An SSI cluster comprises up to four z/VM member systems, running on the same or different System z machines, interconnected through shared networks and through access to shared disk storage (see Figure 1). Two types of connectivity are employed. A common Ethernet LAN segment supports traffic among the virtual servers and to the outside world. Channel-To-Channel (CTC) adapters flow system control information among the z/VM member hypervisors, which are driven by a significantly enhanced Inter-System Facility for Communication (ISFC) component in z/VM. The improved ISFC can group up to 16 CTCs into a logical link, providing high bandwidth, reliable transport of system data for functions such as coordination of member states, negotiation of resource access, and LGR. Most disk storage is shared throughout the cluster to ensure that both virtual server data and system metadata are accessible from all member systems. Optionally, a common Fibre Channel Protocol (FCP) Storage Area Network (SAN) allows access to Small Computer System Interface (SCSI) devices from all hosts and guests throughout the cluster.
Safe, Controlled Resource Sharing
The ability to distribute workload as desired across the SSI cluster depends on uniform access to numerous system resources:
• A common system configuration (SYSTEM CONFIG) file defining the SSI membership, CTC connections, system volumes, virtual network switches, and other attributes for each member in the cluster. Most of these attributes are specified once to apply to all cluster members. The syntax allows specification of system-specific characteristics where needed; for example, to define each member's paging and spool volumes.
• A common user directory defining all the virtual machines, their CPU and memory configurations, privileges, and the real and virtual I/O devices to which they have access. Changes to this directory are propagated throughout the cluster by a directory manager product such as the IBM Directory Maintenance Facility (DirMaint).
By default, virtual servers (guests) defined in the directory can be instantiated (logged on or autologged) on any one of the member systems; they will automatically gain access to the resources defined for them in the directory.
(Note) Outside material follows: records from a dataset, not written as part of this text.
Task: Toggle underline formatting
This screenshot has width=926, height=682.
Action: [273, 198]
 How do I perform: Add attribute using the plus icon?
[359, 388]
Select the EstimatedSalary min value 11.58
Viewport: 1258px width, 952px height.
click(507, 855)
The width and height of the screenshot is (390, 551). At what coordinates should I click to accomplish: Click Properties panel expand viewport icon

To prevent a duplicate presence in the network or conflicting access to a guest's resources, the instantiating member confers with other members to ensure the guest isn’t already running elsewhere. Management and service virtual machines that need to operate on each member of the cluster can be exempt from this restriction, as we will explain.
• Disk volumes defined for z/VM system use (CP-owned volumes) are tagged with the name of the SSI cluster and, if appropriate, the owning member. This ensures that configuration errors, such as naming the same paging volume for multiple systems, won’t result in corruption of one member's data by another.
Volumes containing virtual server data (full packs or minidisks) are generally accessible across the cluster. The minidisk “link mode” semantics that z/VM uses to govern concurrent read or read-write access to these virtual disks are now enforced throughout the cluster. In addition, z/VM's Minidisk Cache (MDC) function no longer must be disabled for shared volumes; rather, each member disables and re-enables MDC automatically on each minidisk as write access on another member is established and removed. For shared minidisks that are seldom updated, this allows all members to benefit from caching safely when the contents aren’t changing.
• Spool files created on any member are accessible on all other members. Each member owns a separate set of spool volumes on which it allocates files. The replication of spool file metadata among members allows a guest on one member to access all files in its queues, even files residing on volumes owned by another member.
• Virtual network switches (VSWITCHes) can be defined in a single place—the system configuration file—and these definitions (name, backing physical network device, and attributes such as network type and VLAN options) apply across all the members. Traffic is routed transparently among the members to give the appearance of a single VSWITCH across the cluster. This allows guests connected to the same VSWITCH to interact seamlessly regardless of the members on which they’re running or to which they’re
Media Access Control (MAC) addresses assigned to virtual network devices are managed across the cluster. The system configuration defines a separate range of addresses from which each member will allocate. Guests carry their addresses with them when they’re relocated. Since the member that assigned the address may have been re-IPLed and “forgotten” prior assignments, an address to be allocated is first broadcast to the remaining members to ensure there’s no conflict.